Matthew 11:23, NIV: And you, Capernaum, will you be lifted to the heavens? No, you will go down to Hades. For if the miracles that were performed in you had been performed in Sodom, it would have remained to this day.

Matthew 11:23, ESV: And you, Capernaum, will you be exalted to heaven? You will be brought down to Hades. For if the mighty works done in you had been done in Sodom, it would have remained until this day.

Matthew 11:23, KJV: And thou, Capernaum, which art exalted unto heaven, shalt be brought down to hell: for if the mighty works, which have been done in thee, had been done in Sodom, it would have remained until this day.

Matthew 11:23, NASB: And you, Capernaum, will not be exalted to heaven, will you? You will be brought down to Hades! For if themiracles that occurred in you had occurred in Sodom, it would have remained to this day.

Matthew 11:23, NLT: 'And you people of Capernaum, will you be honored in heaven? No, you will go down to the place of the dead. For if the miracles I did for you had been done in wicked Sodom, it would still be here today.

Matthew 11:23, CSB: And you, Capernaum, will you be exalted to heaven? No, you will go down to Hades. For if the miracles that were done in you had been done in Sodom, it would have remained until today.

What does Matthew 11:23 mean? [⇑ See verse text ⇑]

Jesus is speaking of judgment to come on some of the cities of Israel, specifically in the region of Galilee where He has performed many powerful miracles of healing and casting out demons. These people should have responded to Jesus in repentance; instead, they've chosen rejection. To this, Christ declared that if the same evidence had been given to idol-worshippers like those in the Phoenician cities of Tyre and Sidon (Joel 3:4; Ezekiel 27:1–9; 28:21–23), the pagans would have repented (Matthew 11:22). This demonstrates that God's omniscience includes all possible outcomes from all possible situations.

Now Jesus condemns Capernaum, His own adopted hometown on the northwest shore of the Sea of Galilee (Matthew 4:12–13). He immediately answers His own rhetorical question, saying that the city will be brought down to Hades. Many of Jesus' Jewish audience would have been reminded of Isaiah's condemnation of Babylon in Isaiah 14:15: "But you are brought down to Sheol, to the far reaches of the pit." Babylon may have been the definition of an evil city, and here Jesus is describing Capernaum as sharing the same fate.

If the comparison to Baal worshippers was offensive, what Jesus says next would have been outright shocking. Sodom was a city destroyed by God for the arrogance and sinfulness of the people (Genesis 19). Every Jewish person listening to Christ in this moment would have known the story of God raining down fire to annihilate that debauched city from the land. Sodom is used throughout the Old Testament as a symbol of depravity, evil, and corruption (Genesis 13:13).

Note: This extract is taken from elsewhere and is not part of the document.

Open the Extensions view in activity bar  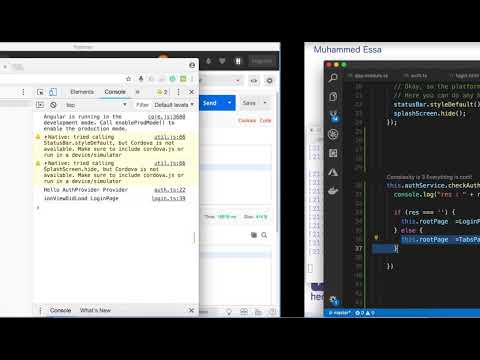333,153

What is it that could possibly make Capernaum so evil in the eyes of God? Jesus says that if the same powerful miracles performed by Jesus in Capernaum had been done for the people of Sodom, God never would have destroyed it. The people would have repented from their sin. For a people often raised—incorrectly—to believe they were uniquely moral (Matthew 3:9), this would have been a cutting remark.

Capernaum was given the unimaginable privilege of being known as the adopted hometown of the Son of God on earth. Jesus chose to settle there and performed mighty miracles: healing and casting out demons and even raising the dead. Still most of the people there did not repent from sin and believe that He was the Messiah.